Task prompt:
The lines needed are those from the start of the records through the line holding "has width=1526, height=959.", each copied exactly.

Data extract:
○ ○ ○
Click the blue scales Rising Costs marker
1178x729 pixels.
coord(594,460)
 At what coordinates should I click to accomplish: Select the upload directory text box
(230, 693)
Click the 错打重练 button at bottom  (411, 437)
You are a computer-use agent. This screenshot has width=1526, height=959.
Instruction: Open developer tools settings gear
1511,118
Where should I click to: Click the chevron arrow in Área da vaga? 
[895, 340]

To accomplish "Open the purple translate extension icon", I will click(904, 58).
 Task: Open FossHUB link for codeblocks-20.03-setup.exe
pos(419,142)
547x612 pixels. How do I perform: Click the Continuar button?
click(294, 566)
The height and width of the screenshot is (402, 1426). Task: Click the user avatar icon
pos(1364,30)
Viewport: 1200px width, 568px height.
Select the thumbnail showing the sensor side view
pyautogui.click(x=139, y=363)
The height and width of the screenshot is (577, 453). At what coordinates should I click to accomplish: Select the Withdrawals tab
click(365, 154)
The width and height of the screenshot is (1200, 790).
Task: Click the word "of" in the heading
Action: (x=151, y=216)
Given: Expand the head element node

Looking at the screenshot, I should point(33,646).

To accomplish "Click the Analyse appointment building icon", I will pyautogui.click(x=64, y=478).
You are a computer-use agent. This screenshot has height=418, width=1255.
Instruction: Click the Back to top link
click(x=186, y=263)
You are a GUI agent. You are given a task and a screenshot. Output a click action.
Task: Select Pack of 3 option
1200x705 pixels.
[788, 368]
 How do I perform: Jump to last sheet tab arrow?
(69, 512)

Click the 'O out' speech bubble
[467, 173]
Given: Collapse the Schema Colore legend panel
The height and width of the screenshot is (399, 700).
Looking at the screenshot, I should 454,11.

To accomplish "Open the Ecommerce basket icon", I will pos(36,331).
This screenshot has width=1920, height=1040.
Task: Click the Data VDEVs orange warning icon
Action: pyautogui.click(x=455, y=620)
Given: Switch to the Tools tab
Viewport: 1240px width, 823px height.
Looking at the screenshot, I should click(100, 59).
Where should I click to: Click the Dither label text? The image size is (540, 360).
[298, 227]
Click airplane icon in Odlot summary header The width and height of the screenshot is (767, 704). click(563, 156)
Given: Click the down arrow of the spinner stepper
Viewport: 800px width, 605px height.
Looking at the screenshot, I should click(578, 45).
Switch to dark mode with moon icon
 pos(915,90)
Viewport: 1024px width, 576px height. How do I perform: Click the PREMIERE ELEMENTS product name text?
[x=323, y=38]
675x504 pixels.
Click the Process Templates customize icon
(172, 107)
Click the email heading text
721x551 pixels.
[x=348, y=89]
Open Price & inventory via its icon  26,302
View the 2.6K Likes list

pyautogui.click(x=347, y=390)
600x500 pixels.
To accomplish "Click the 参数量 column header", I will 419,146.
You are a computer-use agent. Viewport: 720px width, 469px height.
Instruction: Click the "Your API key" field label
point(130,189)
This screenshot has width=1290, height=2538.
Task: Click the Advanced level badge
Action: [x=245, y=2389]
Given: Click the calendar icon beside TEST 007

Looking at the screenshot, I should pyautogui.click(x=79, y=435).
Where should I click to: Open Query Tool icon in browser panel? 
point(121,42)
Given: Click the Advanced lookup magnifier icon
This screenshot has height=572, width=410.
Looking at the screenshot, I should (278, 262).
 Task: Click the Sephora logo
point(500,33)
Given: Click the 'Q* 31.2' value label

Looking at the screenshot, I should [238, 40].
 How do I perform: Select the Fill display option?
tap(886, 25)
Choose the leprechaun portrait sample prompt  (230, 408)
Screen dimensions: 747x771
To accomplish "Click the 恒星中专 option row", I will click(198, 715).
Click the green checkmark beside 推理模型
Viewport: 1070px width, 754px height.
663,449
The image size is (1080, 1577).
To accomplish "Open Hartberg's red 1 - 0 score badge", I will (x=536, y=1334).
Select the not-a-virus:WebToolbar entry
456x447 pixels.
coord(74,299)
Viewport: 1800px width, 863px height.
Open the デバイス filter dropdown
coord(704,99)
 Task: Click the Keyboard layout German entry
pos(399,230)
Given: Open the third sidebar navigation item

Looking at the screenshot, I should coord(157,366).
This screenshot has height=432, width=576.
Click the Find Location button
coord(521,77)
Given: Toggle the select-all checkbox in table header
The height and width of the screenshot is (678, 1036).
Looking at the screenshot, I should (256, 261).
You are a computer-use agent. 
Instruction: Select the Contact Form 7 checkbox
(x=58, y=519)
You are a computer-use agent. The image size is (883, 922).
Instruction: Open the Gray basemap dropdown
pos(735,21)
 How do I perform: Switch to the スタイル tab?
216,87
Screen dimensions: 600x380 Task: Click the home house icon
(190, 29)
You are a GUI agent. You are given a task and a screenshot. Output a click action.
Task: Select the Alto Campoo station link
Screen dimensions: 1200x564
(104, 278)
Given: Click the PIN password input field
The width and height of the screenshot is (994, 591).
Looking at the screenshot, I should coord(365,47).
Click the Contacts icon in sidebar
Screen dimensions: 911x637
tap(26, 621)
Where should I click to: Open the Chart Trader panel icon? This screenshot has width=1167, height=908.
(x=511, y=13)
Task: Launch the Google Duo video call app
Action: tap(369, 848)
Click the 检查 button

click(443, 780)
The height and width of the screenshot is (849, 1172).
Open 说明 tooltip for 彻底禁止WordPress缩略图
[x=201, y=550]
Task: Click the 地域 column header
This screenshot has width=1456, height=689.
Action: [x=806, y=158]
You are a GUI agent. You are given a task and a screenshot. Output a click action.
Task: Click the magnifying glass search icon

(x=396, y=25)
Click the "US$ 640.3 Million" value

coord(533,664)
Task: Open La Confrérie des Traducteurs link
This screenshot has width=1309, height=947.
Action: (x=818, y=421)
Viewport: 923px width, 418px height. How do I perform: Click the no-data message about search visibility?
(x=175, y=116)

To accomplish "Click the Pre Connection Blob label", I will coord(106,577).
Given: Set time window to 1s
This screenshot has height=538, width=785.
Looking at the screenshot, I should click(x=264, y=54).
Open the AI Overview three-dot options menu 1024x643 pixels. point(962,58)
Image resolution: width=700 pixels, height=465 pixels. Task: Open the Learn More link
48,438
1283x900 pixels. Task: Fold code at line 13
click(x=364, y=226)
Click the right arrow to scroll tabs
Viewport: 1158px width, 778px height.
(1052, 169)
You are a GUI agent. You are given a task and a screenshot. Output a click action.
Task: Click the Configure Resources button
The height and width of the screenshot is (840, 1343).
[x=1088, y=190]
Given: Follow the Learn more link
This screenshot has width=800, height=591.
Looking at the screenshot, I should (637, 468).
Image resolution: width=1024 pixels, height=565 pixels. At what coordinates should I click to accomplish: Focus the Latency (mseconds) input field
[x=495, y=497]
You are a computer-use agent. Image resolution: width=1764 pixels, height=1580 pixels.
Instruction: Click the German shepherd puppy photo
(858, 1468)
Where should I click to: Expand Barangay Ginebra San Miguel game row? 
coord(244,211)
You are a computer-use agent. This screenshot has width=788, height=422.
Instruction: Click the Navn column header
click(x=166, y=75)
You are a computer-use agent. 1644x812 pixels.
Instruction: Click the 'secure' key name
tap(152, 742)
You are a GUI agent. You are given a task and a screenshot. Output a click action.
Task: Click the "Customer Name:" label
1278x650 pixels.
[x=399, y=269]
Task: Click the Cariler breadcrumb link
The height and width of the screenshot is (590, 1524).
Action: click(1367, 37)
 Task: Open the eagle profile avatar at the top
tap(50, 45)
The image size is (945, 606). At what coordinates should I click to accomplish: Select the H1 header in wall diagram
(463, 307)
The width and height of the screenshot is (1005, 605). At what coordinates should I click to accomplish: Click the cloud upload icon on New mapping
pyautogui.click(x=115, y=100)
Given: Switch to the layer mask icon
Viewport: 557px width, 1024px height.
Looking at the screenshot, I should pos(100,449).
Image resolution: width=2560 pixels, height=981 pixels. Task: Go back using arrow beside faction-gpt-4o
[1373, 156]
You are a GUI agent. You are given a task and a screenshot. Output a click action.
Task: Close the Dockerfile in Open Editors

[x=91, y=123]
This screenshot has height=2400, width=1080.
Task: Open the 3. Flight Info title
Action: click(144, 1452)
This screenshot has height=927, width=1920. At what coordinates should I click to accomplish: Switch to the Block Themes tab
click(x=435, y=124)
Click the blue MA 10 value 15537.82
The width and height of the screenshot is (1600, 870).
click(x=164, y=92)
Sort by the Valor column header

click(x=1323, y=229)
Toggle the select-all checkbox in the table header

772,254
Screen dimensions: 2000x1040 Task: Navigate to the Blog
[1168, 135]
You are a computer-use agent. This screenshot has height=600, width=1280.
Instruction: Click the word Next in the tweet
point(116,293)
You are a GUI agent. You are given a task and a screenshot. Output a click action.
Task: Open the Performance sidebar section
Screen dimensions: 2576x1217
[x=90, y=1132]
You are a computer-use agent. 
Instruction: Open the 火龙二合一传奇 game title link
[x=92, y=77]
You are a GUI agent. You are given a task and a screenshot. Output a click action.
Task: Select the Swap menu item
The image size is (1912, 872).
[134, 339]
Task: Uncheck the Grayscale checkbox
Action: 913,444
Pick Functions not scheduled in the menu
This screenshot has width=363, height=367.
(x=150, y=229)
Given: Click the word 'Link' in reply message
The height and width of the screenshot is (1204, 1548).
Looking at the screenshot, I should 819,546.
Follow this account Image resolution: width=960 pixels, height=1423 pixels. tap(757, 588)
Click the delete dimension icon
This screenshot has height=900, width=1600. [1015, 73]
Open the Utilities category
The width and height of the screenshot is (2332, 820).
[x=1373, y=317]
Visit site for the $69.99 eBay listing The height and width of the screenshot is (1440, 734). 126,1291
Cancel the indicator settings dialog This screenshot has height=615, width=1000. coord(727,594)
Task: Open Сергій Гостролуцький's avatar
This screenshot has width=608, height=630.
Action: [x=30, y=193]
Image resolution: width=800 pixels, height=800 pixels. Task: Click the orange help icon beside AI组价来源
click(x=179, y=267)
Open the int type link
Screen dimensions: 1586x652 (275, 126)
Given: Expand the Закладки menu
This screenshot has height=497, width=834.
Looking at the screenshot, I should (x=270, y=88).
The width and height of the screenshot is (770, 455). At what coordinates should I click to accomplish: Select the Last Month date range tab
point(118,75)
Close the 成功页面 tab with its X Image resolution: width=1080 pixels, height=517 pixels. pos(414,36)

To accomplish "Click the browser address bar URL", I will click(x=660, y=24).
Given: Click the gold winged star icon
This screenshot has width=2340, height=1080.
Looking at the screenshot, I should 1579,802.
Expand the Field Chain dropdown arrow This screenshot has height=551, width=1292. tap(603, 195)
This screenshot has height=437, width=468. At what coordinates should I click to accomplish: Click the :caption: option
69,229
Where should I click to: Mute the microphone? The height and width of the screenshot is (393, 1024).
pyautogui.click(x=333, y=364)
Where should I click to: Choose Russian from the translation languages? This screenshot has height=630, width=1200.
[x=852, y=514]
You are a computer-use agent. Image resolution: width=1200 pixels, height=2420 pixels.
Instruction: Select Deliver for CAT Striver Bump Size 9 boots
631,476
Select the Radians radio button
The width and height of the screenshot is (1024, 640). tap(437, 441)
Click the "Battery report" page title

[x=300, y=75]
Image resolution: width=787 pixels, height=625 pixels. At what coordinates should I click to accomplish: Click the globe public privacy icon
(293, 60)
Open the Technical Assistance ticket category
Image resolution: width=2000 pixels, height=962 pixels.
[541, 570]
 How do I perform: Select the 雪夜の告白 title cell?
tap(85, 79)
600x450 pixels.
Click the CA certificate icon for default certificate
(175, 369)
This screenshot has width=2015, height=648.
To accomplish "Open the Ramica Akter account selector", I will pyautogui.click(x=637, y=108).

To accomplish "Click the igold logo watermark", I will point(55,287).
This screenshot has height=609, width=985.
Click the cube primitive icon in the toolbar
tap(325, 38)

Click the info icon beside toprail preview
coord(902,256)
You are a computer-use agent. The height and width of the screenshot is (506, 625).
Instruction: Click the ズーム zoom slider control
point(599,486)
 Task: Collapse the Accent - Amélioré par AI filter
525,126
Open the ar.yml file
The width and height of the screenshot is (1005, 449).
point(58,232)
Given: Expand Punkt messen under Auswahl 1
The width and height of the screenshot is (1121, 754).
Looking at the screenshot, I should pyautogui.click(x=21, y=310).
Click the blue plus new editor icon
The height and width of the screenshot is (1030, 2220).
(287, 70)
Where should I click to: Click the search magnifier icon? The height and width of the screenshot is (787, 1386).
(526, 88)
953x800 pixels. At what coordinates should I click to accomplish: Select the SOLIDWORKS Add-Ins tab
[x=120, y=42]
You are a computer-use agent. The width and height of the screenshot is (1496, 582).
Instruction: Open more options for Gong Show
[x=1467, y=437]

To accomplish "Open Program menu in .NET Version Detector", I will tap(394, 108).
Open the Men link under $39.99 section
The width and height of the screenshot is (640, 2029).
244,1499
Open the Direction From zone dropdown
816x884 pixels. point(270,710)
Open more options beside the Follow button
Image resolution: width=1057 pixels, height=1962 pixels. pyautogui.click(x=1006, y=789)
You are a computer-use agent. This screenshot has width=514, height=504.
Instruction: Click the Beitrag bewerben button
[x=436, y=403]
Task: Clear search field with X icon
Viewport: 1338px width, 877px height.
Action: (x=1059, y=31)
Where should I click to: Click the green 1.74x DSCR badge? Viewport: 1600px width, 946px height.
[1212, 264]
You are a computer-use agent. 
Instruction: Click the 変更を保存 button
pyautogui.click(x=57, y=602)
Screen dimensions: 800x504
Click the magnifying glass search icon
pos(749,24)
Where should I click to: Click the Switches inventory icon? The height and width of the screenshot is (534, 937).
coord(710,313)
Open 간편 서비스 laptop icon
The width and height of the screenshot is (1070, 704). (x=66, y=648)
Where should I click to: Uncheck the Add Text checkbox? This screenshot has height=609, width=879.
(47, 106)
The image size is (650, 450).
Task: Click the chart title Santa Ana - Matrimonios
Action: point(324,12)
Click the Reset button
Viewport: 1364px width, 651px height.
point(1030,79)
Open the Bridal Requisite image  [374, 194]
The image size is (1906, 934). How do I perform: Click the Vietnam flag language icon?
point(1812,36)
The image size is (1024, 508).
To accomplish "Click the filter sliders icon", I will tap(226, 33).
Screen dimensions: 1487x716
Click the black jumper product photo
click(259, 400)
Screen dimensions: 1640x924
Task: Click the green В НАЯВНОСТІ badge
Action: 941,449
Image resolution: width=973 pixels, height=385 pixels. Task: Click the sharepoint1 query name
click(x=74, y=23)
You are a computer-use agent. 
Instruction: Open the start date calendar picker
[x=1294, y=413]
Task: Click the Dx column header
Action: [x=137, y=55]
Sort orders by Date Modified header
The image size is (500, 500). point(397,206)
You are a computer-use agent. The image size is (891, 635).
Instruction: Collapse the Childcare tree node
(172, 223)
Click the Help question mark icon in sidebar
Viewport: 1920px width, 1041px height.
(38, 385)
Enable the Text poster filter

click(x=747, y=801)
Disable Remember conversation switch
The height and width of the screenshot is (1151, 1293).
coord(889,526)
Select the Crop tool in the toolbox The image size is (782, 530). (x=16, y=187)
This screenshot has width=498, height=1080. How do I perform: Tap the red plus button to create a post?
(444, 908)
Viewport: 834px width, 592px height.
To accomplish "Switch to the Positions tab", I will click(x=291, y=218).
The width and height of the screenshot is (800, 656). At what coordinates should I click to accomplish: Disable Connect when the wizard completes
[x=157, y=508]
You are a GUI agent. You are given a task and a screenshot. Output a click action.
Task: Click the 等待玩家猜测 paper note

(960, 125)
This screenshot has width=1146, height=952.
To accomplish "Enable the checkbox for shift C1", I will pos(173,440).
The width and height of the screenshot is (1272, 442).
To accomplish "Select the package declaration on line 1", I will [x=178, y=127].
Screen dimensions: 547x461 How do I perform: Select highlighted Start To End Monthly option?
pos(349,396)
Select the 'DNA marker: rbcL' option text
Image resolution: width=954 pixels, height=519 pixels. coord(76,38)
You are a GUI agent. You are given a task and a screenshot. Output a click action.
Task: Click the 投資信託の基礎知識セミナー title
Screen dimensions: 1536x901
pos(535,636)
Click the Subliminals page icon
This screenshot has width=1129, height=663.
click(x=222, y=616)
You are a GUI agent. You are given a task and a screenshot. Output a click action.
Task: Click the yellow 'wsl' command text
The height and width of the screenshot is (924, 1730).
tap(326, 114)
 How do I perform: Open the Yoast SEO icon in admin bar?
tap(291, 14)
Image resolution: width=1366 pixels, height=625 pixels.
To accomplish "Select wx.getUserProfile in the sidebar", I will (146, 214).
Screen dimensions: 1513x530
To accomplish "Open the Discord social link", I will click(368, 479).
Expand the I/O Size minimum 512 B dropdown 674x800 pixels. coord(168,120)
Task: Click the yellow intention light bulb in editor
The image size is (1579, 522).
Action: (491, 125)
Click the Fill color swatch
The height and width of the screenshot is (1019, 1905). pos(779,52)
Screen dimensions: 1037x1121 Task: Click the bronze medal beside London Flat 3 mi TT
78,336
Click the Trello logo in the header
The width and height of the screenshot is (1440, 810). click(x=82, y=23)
○ ○ ○
Your solution:
Click the blue scales Rising Costs marker
1178x729 pixels.
coord(594,460)
 At what coordinates should I click to accomplish: Select the upload directory text box
(230, 693)
Click the 错打重练 button at bottom  (411, 437)
You are a computer-use agent. This screenshot has width=1526, height=959.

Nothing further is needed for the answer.